Task statement »
With the pictures excluded, retype the records that follow exactly.

%%

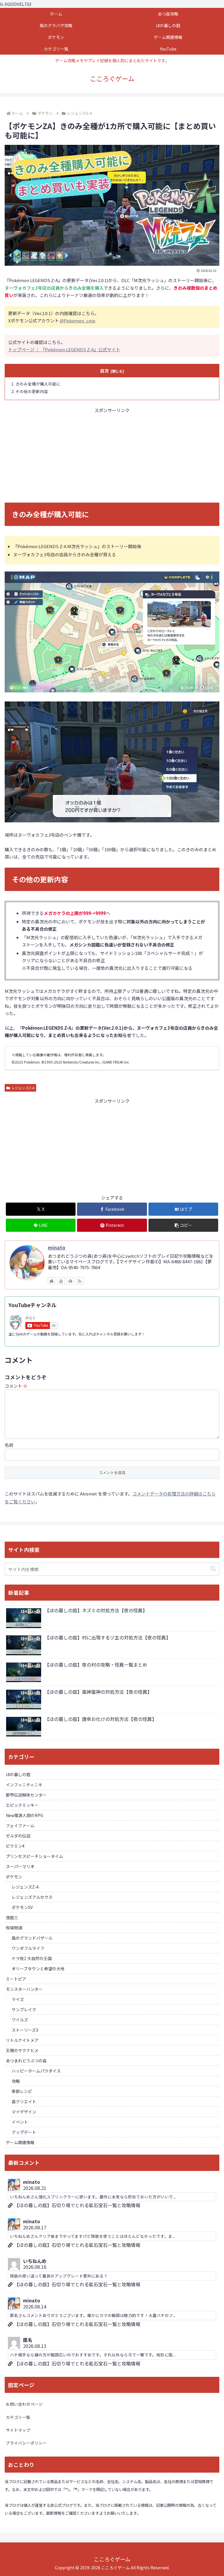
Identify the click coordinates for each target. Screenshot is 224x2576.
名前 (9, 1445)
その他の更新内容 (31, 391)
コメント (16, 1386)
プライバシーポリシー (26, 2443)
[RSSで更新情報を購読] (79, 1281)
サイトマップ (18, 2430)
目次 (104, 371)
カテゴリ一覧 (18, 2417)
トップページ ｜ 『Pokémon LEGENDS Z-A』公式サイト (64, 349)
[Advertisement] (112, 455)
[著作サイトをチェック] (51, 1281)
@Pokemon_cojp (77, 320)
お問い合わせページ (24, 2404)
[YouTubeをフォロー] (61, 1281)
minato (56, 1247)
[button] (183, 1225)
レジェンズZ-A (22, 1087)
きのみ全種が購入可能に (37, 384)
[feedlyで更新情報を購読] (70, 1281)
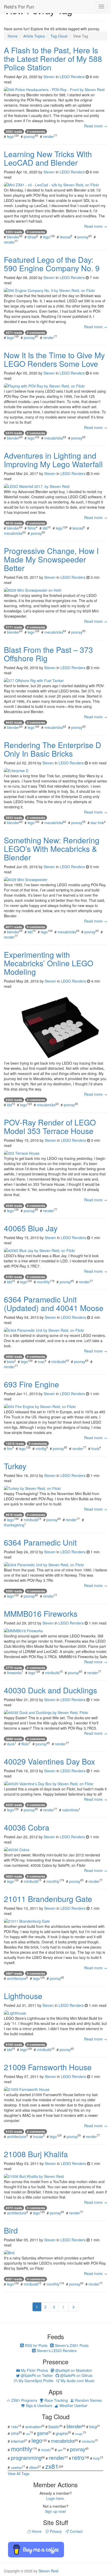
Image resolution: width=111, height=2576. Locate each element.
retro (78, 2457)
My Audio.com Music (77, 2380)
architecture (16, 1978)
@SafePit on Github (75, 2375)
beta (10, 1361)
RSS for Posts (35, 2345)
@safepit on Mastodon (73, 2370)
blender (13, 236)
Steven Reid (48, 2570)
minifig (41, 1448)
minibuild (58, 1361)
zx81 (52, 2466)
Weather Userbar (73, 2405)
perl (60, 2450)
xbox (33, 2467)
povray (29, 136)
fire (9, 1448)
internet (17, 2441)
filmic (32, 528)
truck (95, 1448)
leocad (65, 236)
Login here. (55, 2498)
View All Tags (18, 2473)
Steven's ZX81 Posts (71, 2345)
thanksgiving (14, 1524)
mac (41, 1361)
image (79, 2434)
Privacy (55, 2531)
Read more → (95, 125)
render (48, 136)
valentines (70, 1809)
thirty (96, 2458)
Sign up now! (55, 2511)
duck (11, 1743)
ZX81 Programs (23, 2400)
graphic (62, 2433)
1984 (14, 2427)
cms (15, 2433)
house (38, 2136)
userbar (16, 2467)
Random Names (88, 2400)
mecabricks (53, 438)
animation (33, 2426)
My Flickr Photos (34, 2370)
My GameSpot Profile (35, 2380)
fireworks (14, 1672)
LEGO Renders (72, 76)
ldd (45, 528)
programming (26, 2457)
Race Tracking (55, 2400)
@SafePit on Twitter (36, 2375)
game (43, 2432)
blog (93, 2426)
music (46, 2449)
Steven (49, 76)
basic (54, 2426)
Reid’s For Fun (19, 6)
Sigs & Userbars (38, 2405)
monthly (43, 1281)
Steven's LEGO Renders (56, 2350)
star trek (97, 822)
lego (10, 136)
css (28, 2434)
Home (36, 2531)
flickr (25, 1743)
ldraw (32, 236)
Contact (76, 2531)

%%

Response to this task »
Identify the click coordinates for each target. Screenshot is 224x2576.
名前 (9, 1445)
その他の更新内容 (31, 391)
コメント (16, 1386)
プライバシーポリシー (26, 2443)
[RSSで更新情報を購読] (79, 1281)
サイトマップ (18, 2430)
目次 (104, 371)
カテゴリ一覧 (18, 2417)
トップページ ｜ 『Pokémon LEGENDS Z-A』公式サイト (64, 349)
[Advertisement] (112, 455)
[著作サイトをチェック] (51, 1281)
@Pokemon_cojp (77, 320)
お問い合わせページ (24, 2404)
[YouTubeをフォロー] (61, 1281)
minato (56, 1247)
[button] (183, 1225)
レジェンズZ-A (22, 1087)
きのみ全種が購入可能に (37, 384)
[feedlyで更新情報を購読] (70, 1281)
Image resolution: width=111, height=2576. Locate each element.
retro (78, 2457)
My Audio.com Music (77, 2380)
architecture (16, 1978)
@SafePit on Github (75, 2375)
beta (10, 1361)
RSS for Posts (35, 2345)
@safepit on Mastodon (73, 2370)
blender (13, 236)
Steven Reid (48, 2570)
minifig (41, 1448)
minibuild (58, 1361)
zx81 (52, 2466)
Weather Userbar (73, 2405)
perl (60, 2450)
xbox (33, 2467)
povray (29, 136)
fire (9, 1448)
internet (17, 2441)
filmic (32, 528)
truck (95, 1448)
leocad (65, 236)
Login here. (55, 2498)
View All Tags (18, 2473)
Steven's ZX81 Posts (71, 2345)
thanksgiving (14, 1524)
mac (41, 1361)
image (79, 2434)
Privacy (55, 2531)
Read more → (95, 125)
render (48, 136)
valentines (70, 1809)
thirty (96, 2458)
Sign up now! (55, 2511)
duck (11, 1743)
ZX81 Programs (23, 2400)
graphic (62, 2433)
1984 (14, 2427)
cms (15, 2433)
house (38, 2136)
userbar (16, 2467)
Random Names (88, 2400)
mecabricks (53, 438)
animation (33, 2426)
My Flickr Photos (34, 2370)
My GameSpot Profile (35, 2380)
fireworks (14, 1672)
LEGO Renders (72, 76)
ldd (45, 528)
programming (26, 2457)
Race Tracking (55, 2400)
@SafePit on Twitter (36, 2375)
game (43, 2432)
blog (93, 2426)
music (46, 2449)
Steven (49, 76)
basic (54, 2426)
Reid’s For Fun (19, 6)
Sigs & Userbars (38, 2405)
monthly (43, 1281)
Steven's LEGO Renders (56, 2350)
star trek (97, 822)
lego (10, 136)
css (28, 2434)
Home (36, 2531)
flickr (25, 1743)
ldraw (32, 236)
Contact (76, 2531)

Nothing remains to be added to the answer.